**QUOTED PASSAGE**
● ● ●

Though companies and management can easily find themselves engulfed in the day-to-day challenges that this unprecedented situation entails, it is crucial to stay close to the values that define their organisation, and to articulate a purpose and set goals that inspire and motivate employees.

For more information about employees returning to work, please see the People sectionof these FAQ.

Finally, a return to some form of lockdown cannot be ruled out, depending on how the epidemic progresses. Boards should review how their business plans for the lockdown performed and whether there are any lessons for the future.

Restructuring

4. Your company is facing liquidity issues as a result of COVID-19:

a. What are the repercussions for continuing to operate your company?

Liquidity shortages generate slow payment of short-term debts, such as taxes, wages or payments to suppliers.

The consequences are not limited to slow payment of short-term debts; they can also involve inaccessibility to credit and finance funds, which, in turn, can lead to further liquidity issues, creating an endless chain of undesirable effects.

Further, the company’s stock market prices may decrease, given that investors look for companies with substantial cash reserves.

Another area affected by a liquidity shortage is the business’ expansion plans, because that implies further investment, which may not be available anymore.

b. Do you have to file for insolvency if your company cannot pay all its debts as they fall due?

As per the provisions of Law no. 85, the insolvency procedure is initiated by the submission of a request to the competent authority. This request can be submitted by the debtor, one or more creditors, or by the people/entities expressly provided by law.

The debtor is obliged to submit its request to the competent authority no more than 30 days after the occurrence of the state of insolvency. Therefore, if the debtor is insolvent, filing for insolvency is mandatory, not optional.

c. Are there any steps that should be taken to minimise the risk of your actions as director being challenged?

● ● ●

**ACTIONS TO TAKE**
(a) Repeat the FAQ passage word for word, starting at "Liquidity shortages generate" and ending at "substantial cash reserves.".
(b) According to the FAQ passage, how long does a debtor have to submit its insolvency request to the competent authority?
The lines that come after the FAQ passage have nothing to do with the work here.

● ● ●

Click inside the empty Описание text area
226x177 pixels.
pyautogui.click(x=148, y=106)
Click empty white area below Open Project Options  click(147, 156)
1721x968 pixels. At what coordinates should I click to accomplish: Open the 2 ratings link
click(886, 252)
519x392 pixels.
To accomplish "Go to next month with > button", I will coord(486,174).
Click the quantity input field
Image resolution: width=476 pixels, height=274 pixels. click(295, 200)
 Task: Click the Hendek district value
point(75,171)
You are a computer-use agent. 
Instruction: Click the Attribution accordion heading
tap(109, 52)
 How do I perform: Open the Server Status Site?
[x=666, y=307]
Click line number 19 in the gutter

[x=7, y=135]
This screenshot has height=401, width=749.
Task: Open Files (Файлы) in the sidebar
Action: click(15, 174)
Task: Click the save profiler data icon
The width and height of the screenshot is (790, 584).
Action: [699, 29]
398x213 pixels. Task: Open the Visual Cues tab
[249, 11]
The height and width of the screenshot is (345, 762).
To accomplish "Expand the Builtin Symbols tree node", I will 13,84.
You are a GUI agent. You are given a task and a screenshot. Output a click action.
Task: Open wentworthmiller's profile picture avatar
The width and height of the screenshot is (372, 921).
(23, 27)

● ● ●

**WRITTEN RESPONSES**
(a)
Liquidity shortages generate slow payment of short-term debts, such as taxes, wages or payments to suppliers.

The consequences are not limited to slow payment of short-term debts; they can also involve inaccessibility to credit and finance funds, which, in turn, can lead to further liquidity issues, creating an endless chain of undesirable effects.

Further, the company’s stock market prices may decrease, given that investors look for companies with substantial cash reserves.

(b) No more than 30 days after the state of insolvency occurs.